Além disso, a mente inventiva é capaz de ajudar a empresa no desenvolvimento de produtos e serviços, que atendam com mais eficiência às demandas do mercado. Porém, é preciso cuidado para não confundir o profissional criativo com a nociva habilidade de propor soluções antes mesmo de conhecer os problemas.

 

Proatividade

Por mais que confie na equipe, a liderança nunca deve “deitar em berço esplêndido” e esperar a chegada dos resultados positivos. Por isso, o líder precisa estar disposto a trabalhar com dedicação, persistência e foco. Em outras palavras, é preciso se doar ao máximo e transformar em ação as estratégias planejadas no campo das ideias.

 

Empatia

Entre outros protagonismos, o papel da liderança nas organizações também é quebrar paradigmas. Nesse sentido, não há mais espaço para o outrora vigente modelo de gestão baseado no controle e numa rígida hierarquia. Logo, o bom líder deve ser um exemplo de empatia, sobretudo em tempos de home-office.

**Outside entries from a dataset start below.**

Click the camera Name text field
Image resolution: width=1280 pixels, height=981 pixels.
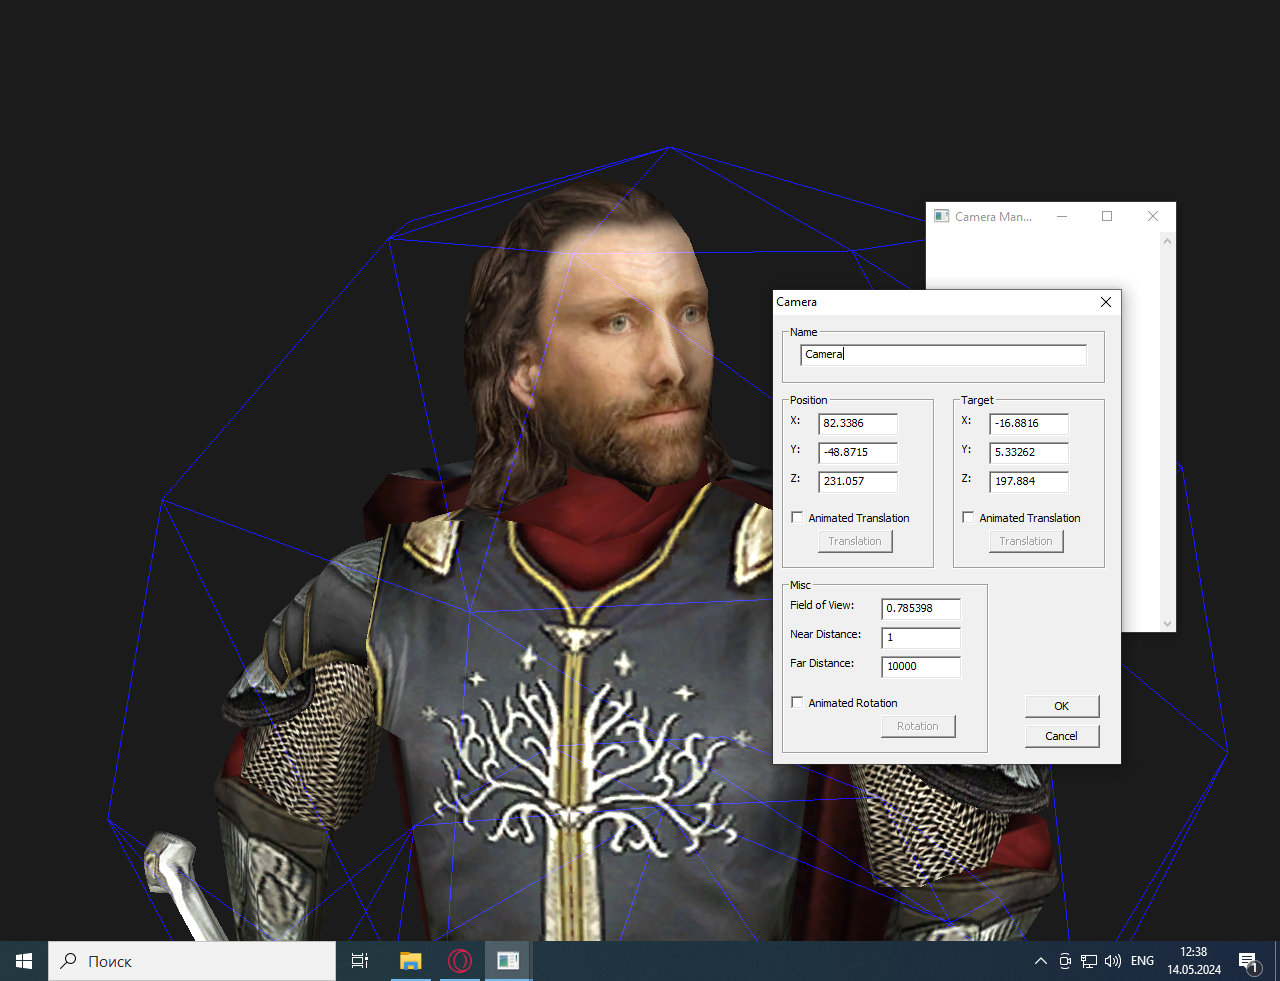(942, 354)
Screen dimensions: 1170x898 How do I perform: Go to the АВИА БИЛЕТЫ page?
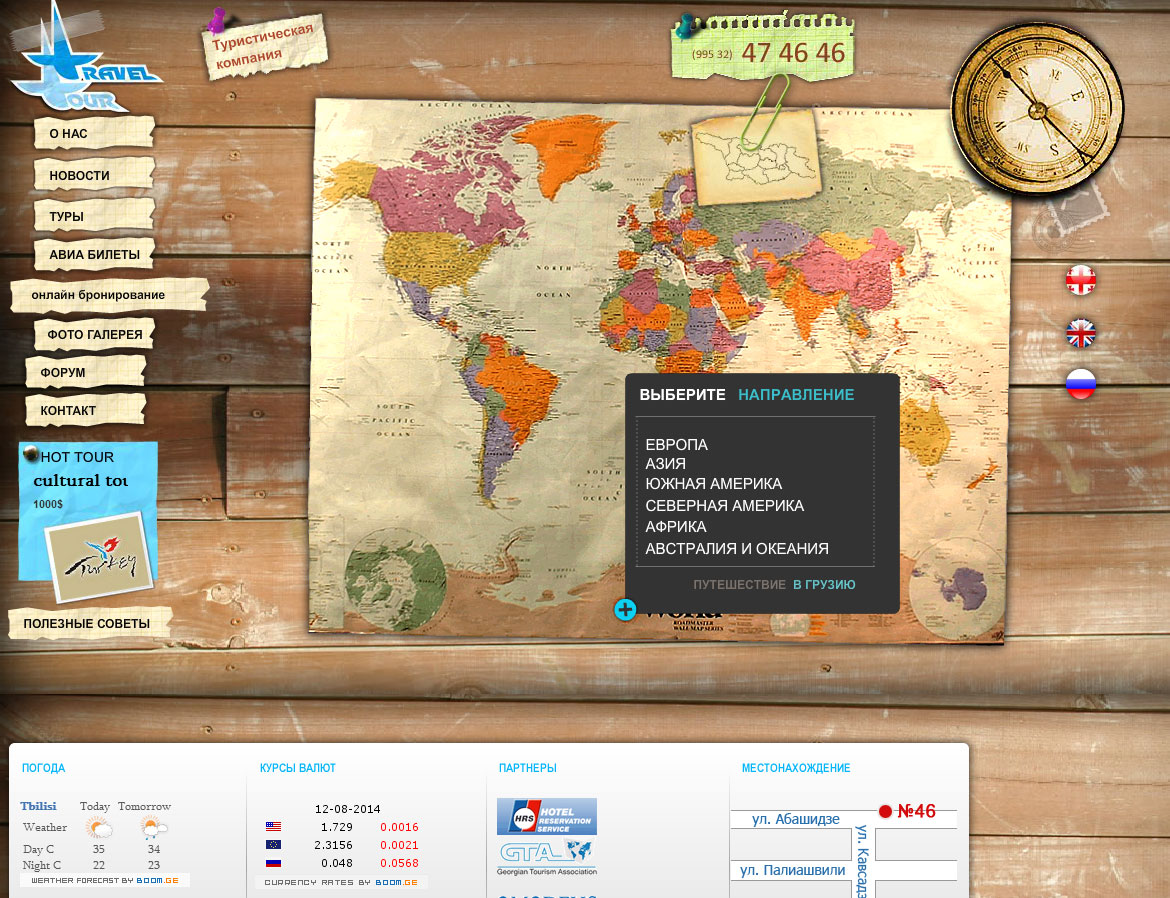[94, 255]
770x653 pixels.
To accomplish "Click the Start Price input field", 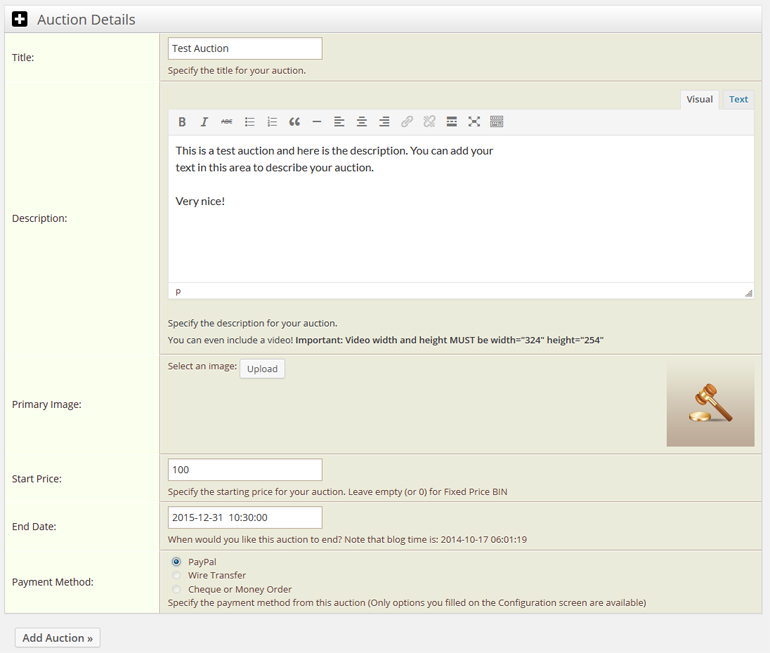I will tap(245, 470).
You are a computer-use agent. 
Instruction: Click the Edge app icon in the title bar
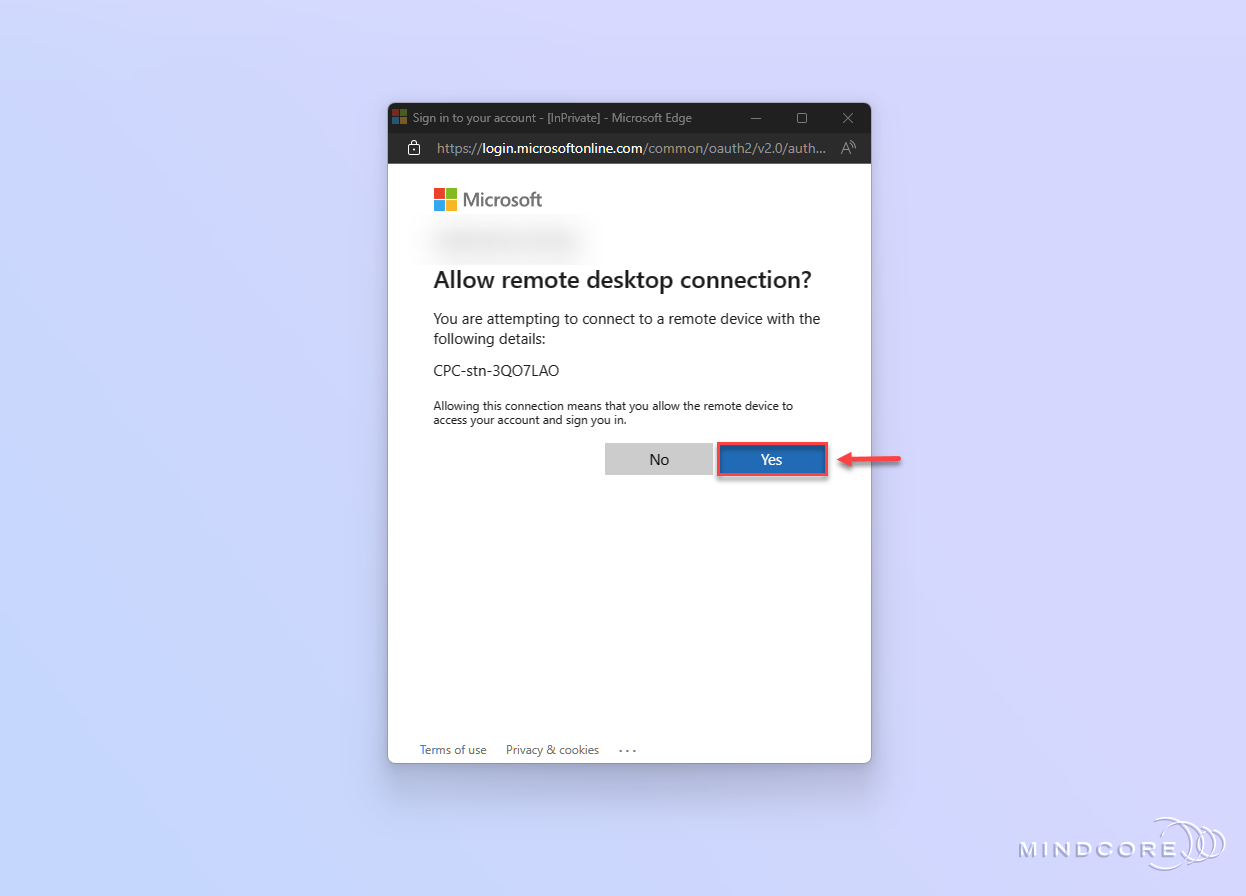[x=400, y=117]
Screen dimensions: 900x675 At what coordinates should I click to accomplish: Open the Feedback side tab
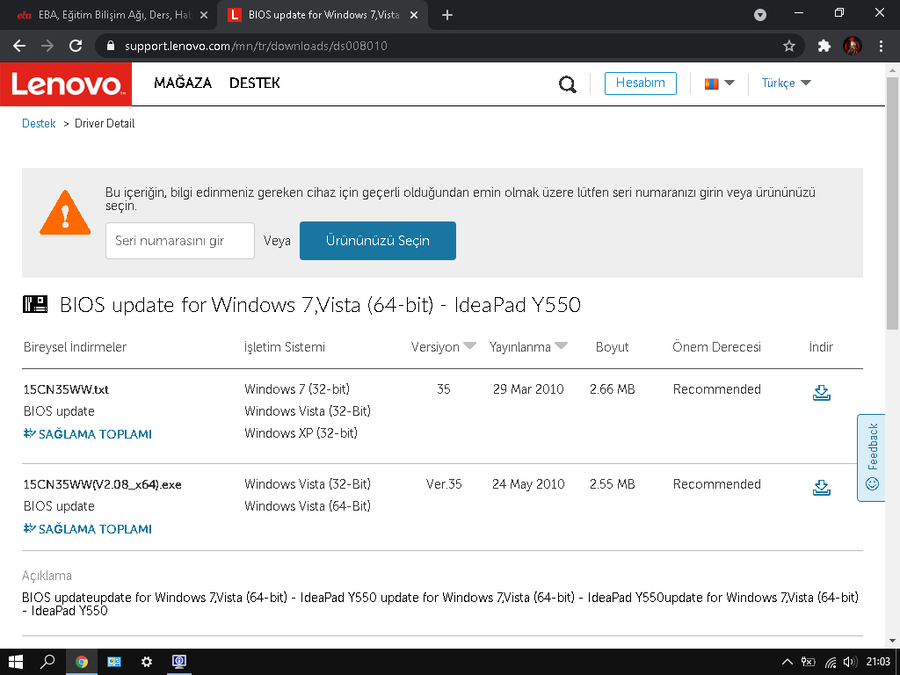(871, 457)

Se colocar no lugar do outro é a única forma de entender as dificuldades e as responsabilidades que as pessoas encaram diariamente. Dessa forma, a liderança empática consegue captar os sentimentos e emoções alheios. E como exercer essa habilidade que é tão indispensável quanto a inteligência emocional? Simples: quando alguém do time apresentar um problema, procure abrir espaços para que esse colaborador possa organizar seus pensamentos. Seja um bom ouvinte e, consequentemente, estreite seus laços com seus colaboradores.

Além de amenizar o clima organizacional, a empatia estimula harmonia e engajamento. Por consequência, a empresa consegue estabelecer uma relação mais humanizada com seus colaboradores. Afinal, quem está no comando deixa de ser um “chefe temido” e assume um perfil mais acessível e amistoso.

 

Considerações finais sobre o papel da liderança

Se você chegou até aqui, percebeu que o papel da liderança nas organizações é formar equipes que trabalhem em sintonia, ou seja, com bastante harmonia. Os resultados desses esforços são os resultados positivos.

Para liderar de forma sadia, no entanto, é preciso ter uma pirâmide de habilidades – emocionais, profissionais e socias – na ponta dos dedos. Além das que conferimos linhas acima, o líder precisa ter intuição, carisma, positividade, confiança e senso de humor, só para citar algumas.

Por consequência, a conduta trabalhada na ética, na empatia e na inovação, estabelece as diferenças entre “chefia” e “liderança”. Neste nosso mundo corporativo moderno, não há mais espaço para gestões conduzidas de forma conservadora e autoritária. Com bastante equilíbrio, ponderação e bom senso, é possível desenvolver uma gestão livre e disciplinada. No final das contas, todos os envolvidos com a empresa e/ou serviço, saem no lucro.

Desde já, a equipe de controle de ponto digital Genyo deseja que você exerça o papel de liderança aí nos seus negócios de forma leve, transparente e exemplar. O sucesso, conforme você pode imaginar, é fruto do desempenho do bom líder.